This is an action against a corporation formed by the consolidation of the Nashua and Rochester Railroad and the Worcester and Nashua Railroad, to recover damages for a refusal to issue stock in exchange for bonds of the former road, in accordance with a provision in the bonds. The facts are the same as in John Hancock Ins. Co. v. Worcester, Nashua, & Rochester Railroad, 149 Mass. 214, except that it now appears affirmatively that the consolidation actually was carried out on the footing of equality between the shares of both the old corporations and the shares of the new one, as was contemplated by the statute authorizing it, a point which was doubtful before, (149 Mass. 219, 220,) and except that in the present case the demand was for stock in the new corporation alone.
The argument of the defendant has not been addressed to the technical sufficiency of the demand, but to showing that the former decision should be reconsidered. We do not accede to the argument, but, as there seems to have been some misapprehension of the meaning of the judgment in the former case, we shall add something to what was said there in the hope of making plainer our point of view.

Problem
Rewrite the part of the court opinion above that starts with "This is an action" and ends with "new corporation alone.", switching every "consolidation" to "merger".

Supplied material
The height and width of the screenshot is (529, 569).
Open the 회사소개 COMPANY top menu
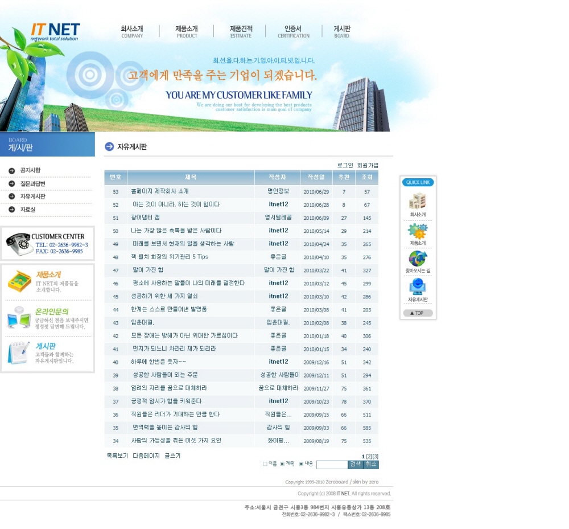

Solution below
This is an action against a corporation formed by the merger of the Nashua and Rochester Railroad and the Worcester and Nashua Railroad, to recover damages for a refusal to issue stock in exchange for bonds of the former road, in accordance with a provision in the bonds. The facts are the same as in John Hancock Ins. Co. v. Worcester, Nashua, & Rochester Railroad, 149 Mass. 214, except that it now appears affirmatively that the merger actually was carried out on the footing of equality between the shares of both the old corporations and the shares of the new one, as was contemplated by the statute authorizing it, a point which was doubtful before, (149 Mass. 219, 220,) and except that in the present case the demand was for stock in the new corporation alone.